● **Exercise instructions**:
Type out every one of the lines below word for word, but leave out the pictures.

● **Stored rows**:
—————

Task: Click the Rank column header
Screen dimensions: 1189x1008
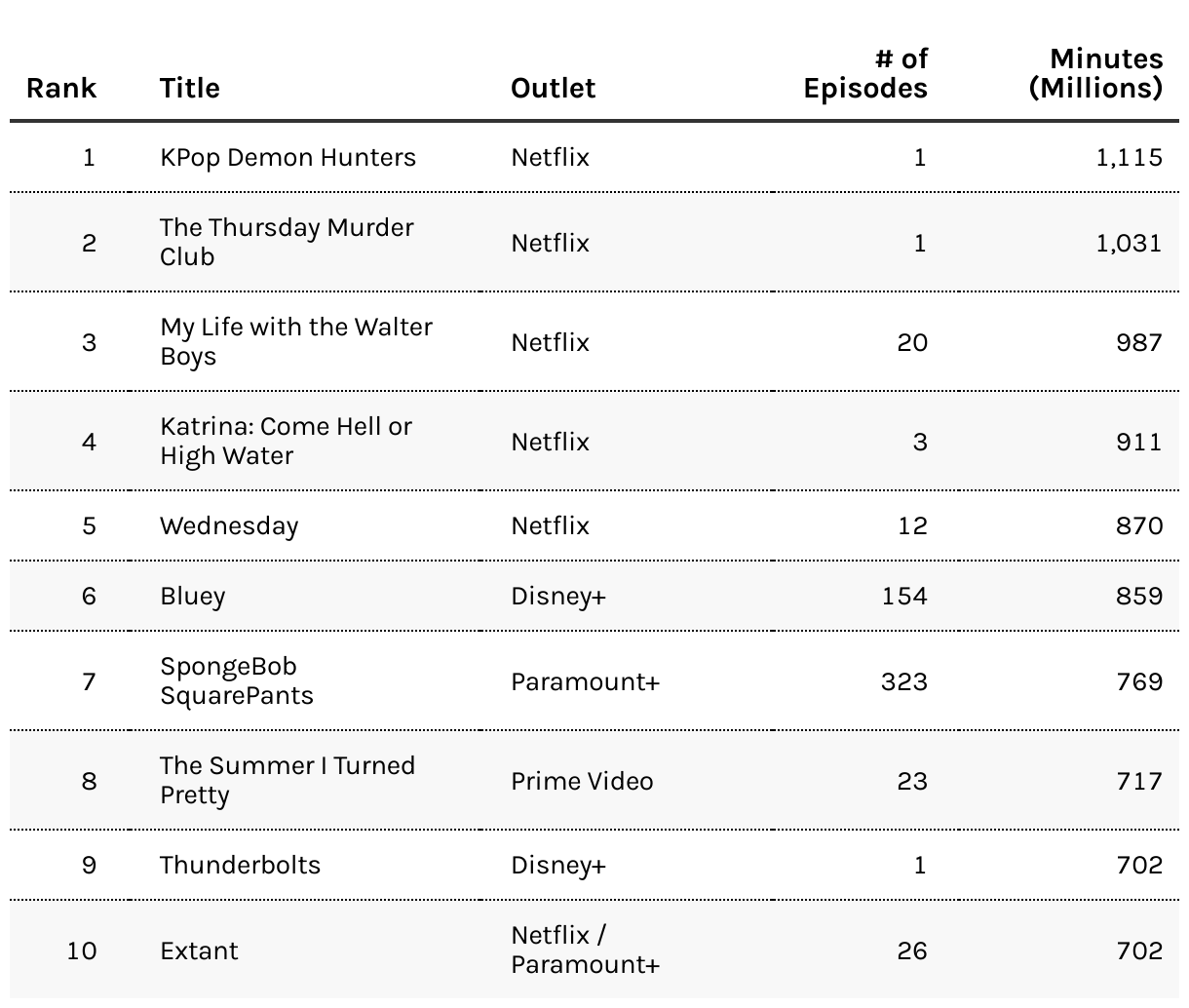Action: 61,88
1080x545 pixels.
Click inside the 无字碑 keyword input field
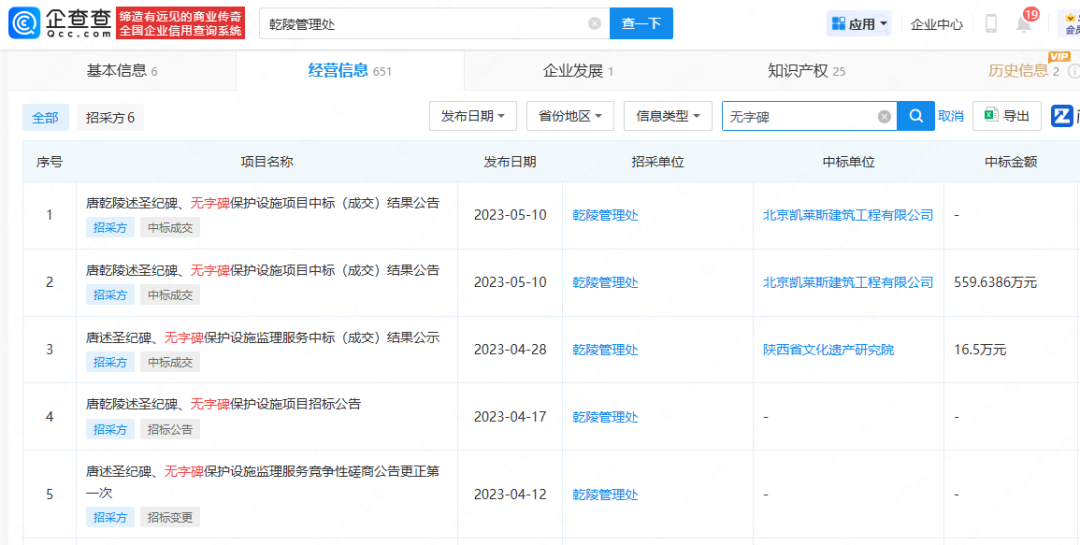tap(798, 117)
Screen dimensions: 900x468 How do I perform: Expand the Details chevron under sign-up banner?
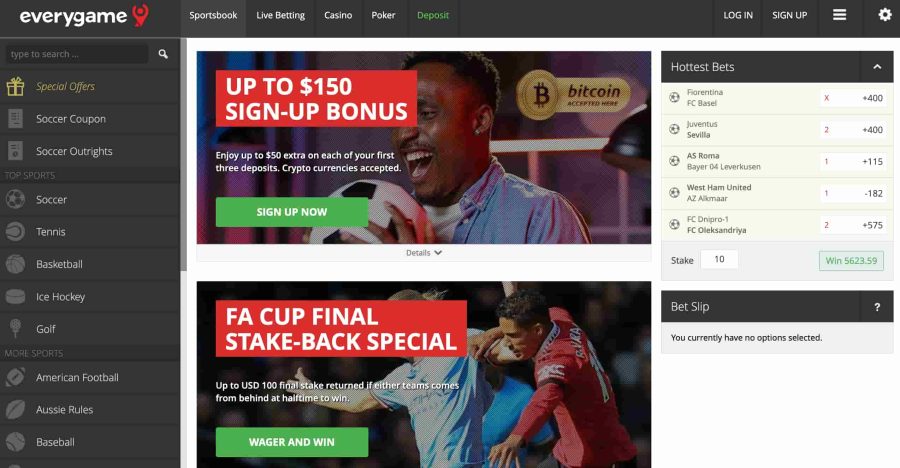[x=438, y=253]
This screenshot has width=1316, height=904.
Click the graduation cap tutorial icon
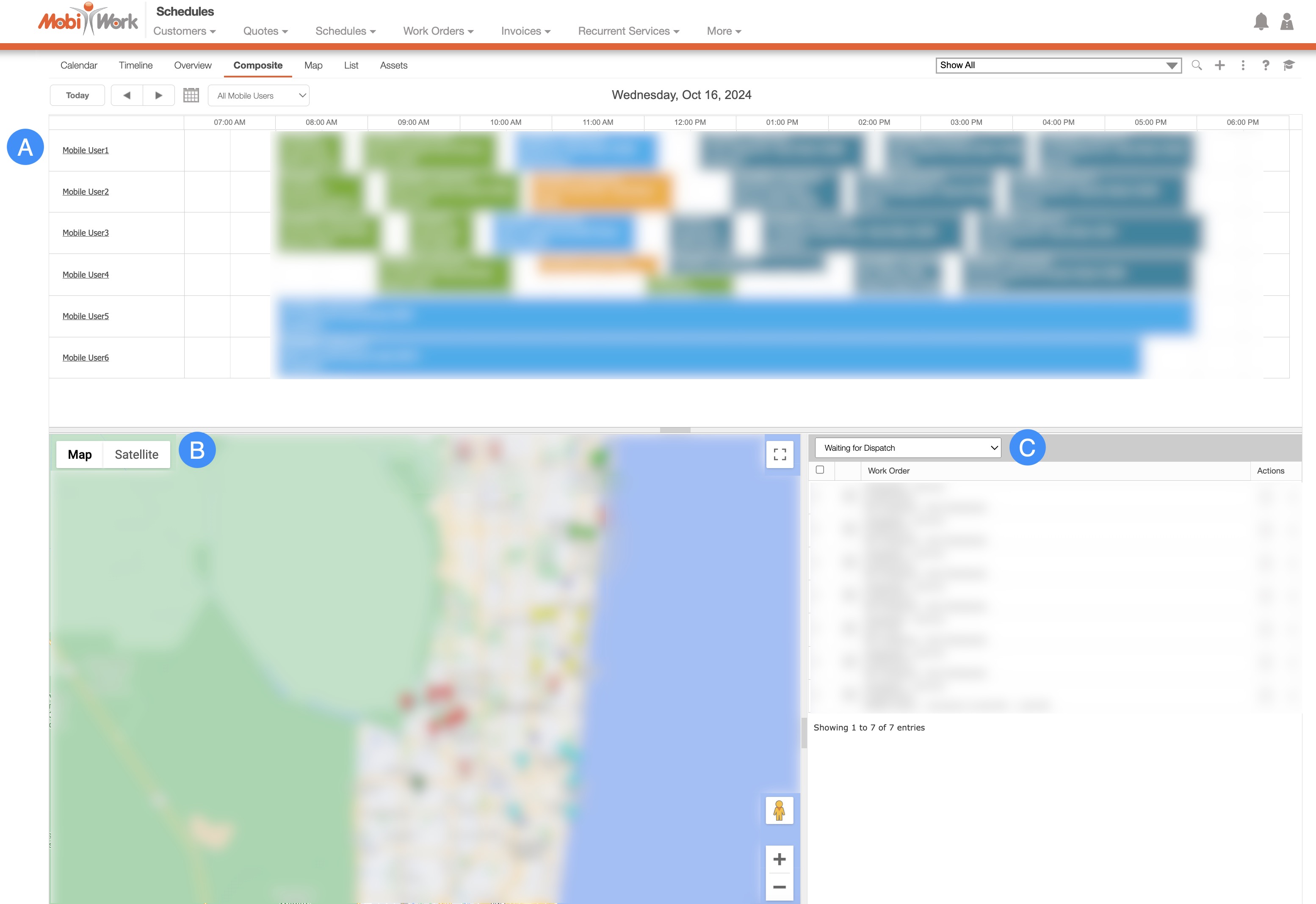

—————

● **Answer**:
Task: Click the Rank column header
Screen dimensions: 1189x1008
Action: 61,88
1080x545 pixels.
Click inside the 无字碑 keyword input field
tap(798, 117)
Screen dimensions: 900x468 How do I perform: Expand the Details chevron under sign-up banner?
[x=438, y=253]
This screenshot has width=1316, height=904.
Click the graduation cap tutorial icon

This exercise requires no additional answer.